# Stored data
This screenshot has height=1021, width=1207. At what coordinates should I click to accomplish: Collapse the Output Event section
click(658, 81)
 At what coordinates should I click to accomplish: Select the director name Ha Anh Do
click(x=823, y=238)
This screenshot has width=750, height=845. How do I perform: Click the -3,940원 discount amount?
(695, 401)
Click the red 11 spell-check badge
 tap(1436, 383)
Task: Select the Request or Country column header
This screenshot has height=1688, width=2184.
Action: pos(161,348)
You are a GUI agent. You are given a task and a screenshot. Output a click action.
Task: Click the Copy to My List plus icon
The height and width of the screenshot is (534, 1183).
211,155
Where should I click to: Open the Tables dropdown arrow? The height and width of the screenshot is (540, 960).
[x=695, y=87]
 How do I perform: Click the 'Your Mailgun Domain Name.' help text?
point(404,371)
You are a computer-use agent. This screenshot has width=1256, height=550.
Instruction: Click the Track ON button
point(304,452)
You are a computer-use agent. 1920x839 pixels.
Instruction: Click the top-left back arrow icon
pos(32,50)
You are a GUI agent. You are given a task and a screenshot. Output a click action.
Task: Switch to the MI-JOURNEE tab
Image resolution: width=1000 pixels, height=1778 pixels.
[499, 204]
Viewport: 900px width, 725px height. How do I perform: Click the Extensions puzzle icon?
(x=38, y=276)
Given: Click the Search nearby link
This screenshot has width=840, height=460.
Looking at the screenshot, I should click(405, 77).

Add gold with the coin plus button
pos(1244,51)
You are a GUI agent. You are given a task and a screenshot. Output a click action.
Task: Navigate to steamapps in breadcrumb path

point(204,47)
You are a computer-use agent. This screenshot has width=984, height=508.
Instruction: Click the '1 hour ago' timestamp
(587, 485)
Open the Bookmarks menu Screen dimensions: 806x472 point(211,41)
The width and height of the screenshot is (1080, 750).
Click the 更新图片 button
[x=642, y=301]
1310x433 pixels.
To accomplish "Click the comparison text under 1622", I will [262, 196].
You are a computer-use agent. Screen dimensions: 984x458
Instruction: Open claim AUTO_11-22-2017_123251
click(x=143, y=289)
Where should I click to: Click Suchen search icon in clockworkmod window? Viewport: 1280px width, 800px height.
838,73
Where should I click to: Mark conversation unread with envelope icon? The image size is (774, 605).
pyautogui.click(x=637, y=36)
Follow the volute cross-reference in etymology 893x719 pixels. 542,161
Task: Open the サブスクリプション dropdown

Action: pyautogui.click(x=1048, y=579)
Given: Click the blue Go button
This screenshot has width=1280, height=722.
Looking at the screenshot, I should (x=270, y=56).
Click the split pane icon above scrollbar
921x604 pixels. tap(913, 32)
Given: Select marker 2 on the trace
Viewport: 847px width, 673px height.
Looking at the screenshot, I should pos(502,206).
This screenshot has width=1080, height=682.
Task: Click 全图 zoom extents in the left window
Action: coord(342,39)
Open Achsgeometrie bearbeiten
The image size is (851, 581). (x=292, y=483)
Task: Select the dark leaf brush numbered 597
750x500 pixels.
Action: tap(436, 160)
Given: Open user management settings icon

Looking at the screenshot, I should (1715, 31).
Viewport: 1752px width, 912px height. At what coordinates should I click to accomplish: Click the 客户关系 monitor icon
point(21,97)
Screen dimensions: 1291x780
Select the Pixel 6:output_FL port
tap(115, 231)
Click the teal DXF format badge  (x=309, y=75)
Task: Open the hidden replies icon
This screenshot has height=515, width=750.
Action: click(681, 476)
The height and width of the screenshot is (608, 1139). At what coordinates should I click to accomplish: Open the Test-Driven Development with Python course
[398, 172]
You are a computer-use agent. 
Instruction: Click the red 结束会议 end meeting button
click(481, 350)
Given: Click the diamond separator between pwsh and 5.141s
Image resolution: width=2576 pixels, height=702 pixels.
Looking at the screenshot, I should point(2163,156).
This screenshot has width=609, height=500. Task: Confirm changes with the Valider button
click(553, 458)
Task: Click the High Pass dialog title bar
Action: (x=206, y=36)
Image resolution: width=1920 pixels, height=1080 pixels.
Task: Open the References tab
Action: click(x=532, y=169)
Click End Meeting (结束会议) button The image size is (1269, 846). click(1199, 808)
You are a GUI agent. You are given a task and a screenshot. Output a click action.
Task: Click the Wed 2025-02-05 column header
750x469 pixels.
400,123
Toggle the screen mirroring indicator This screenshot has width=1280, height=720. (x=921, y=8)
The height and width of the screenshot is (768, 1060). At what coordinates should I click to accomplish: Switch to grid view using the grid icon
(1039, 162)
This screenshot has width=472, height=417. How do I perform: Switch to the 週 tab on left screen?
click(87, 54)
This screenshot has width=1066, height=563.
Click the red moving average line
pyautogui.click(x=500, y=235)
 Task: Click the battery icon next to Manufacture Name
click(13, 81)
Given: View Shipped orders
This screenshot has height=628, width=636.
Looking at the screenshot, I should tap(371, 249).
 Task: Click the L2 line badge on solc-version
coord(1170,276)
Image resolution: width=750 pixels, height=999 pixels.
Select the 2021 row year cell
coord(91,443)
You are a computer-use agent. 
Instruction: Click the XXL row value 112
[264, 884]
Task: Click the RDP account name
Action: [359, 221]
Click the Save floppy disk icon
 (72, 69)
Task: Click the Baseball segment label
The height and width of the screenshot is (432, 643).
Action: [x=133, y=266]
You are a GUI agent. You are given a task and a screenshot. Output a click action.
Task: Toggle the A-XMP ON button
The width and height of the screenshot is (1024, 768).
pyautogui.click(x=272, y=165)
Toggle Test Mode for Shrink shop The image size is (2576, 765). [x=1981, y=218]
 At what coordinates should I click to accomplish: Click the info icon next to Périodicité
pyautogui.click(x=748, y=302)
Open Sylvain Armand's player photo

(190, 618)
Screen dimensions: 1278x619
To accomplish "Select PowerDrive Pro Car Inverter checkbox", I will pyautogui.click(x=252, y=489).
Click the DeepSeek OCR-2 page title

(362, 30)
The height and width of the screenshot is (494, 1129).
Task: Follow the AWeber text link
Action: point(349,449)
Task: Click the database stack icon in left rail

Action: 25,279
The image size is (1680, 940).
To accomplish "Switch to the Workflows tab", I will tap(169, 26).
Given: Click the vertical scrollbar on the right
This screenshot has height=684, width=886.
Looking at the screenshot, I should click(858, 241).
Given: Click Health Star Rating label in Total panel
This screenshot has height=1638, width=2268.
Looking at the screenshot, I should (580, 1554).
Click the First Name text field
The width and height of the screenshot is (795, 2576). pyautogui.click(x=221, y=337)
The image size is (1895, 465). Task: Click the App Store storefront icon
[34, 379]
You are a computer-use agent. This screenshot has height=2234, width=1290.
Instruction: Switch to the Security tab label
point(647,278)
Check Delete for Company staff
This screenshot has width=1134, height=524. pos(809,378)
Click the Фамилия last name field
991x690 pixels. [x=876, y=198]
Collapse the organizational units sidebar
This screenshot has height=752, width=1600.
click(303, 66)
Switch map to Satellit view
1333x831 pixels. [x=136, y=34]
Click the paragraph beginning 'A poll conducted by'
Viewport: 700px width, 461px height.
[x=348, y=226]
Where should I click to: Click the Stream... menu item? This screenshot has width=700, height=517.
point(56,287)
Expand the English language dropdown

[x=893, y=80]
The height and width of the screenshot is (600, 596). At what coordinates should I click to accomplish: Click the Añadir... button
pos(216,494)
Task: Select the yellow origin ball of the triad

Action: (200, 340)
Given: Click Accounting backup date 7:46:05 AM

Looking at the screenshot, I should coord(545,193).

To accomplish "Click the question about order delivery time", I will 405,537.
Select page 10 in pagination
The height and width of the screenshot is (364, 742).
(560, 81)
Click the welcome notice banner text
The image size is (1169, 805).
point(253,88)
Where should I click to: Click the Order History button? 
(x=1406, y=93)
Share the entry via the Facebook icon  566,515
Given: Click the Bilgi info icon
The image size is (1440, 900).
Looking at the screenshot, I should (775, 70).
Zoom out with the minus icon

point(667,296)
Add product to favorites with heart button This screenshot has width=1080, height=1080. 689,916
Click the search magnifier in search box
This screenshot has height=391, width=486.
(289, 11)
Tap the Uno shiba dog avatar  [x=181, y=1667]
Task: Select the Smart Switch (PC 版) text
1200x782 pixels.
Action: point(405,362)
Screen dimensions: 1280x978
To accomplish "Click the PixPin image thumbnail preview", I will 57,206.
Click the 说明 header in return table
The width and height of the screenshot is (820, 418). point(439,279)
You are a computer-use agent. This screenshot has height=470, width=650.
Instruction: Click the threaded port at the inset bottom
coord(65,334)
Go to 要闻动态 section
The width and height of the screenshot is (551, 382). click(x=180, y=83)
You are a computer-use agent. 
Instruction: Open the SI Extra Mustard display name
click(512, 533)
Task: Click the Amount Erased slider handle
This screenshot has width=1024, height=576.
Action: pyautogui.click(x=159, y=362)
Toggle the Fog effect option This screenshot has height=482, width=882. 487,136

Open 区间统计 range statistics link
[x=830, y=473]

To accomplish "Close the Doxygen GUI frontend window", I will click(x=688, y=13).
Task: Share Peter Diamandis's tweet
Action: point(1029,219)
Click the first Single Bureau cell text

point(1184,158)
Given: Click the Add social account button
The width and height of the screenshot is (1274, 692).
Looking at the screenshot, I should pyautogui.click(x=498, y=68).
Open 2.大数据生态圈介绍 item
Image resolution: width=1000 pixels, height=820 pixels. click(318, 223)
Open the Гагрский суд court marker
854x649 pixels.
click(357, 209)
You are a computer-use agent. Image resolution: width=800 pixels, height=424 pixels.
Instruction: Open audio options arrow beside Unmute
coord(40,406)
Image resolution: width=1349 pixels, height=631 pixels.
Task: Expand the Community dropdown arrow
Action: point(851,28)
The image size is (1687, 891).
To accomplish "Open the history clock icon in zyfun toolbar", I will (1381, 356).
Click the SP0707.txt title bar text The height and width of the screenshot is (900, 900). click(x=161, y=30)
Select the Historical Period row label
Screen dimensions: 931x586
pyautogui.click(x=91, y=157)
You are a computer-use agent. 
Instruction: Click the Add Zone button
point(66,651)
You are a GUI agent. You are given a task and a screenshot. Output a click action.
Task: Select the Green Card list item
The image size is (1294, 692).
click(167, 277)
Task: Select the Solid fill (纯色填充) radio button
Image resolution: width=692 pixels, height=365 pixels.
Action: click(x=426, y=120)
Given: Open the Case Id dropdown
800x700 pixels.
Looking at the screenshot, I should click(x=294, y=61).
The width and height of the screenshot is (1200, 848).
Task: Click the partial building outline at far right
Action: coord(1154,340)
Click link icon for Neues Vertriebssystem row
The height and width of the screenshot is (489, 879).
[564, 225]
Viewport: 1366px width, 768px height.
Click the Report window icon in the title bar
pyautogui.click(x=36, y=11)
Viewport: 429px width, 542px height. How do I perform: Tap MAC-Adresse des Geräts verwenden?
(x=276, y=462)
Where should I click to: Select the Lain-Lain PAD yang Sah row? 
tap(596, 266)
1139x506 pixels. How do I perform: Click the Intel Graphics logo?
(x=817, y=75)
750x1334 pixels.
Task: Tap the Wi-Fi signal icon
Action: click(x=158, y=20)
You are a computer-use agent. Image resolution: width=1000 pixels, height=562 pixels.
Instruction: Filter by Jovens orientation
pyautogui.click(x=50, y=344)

# WHAT THE TASK REQUIRES
Using the entries shown above, reproduce verbatim the lines from the line bearing "Image resolution: width=1000 pixels, height=1778" to the line bearing "1310x433 pixels.", inclusive.

# OUTPUT OF THE TASK
Image resolution: width=1000 pixels, height=1778 pixels.
[499, 204]
Viewport: 900px width, 725px height. How do I perform: Click the Extensions puzzle icon?
(x=38, y=276)
Given: Click the Search nearby link
This screenshot has width=840, height=460.
Looking at the screenshot, I should click(405, 77).

Add gold with the coin plus button
pos(1244,51)
You are a GUI agent. You are given a task and a screenshot. Output a click action.
Task: Navigate to steamapps in breadcrumb path

point(204,47)
You are a computer-use agent. This screenshot has width=984, height=508.
Instruction: Click the '1 hour ago' timestamp
(587, 485)
Open the Bookmarks menu Screen dimensions: 806x472 point(211,41)
The width and height of the screenshot is (1080, 750).
Click the 更新图片 button
[x=642, y=301]
1310x433 pixels.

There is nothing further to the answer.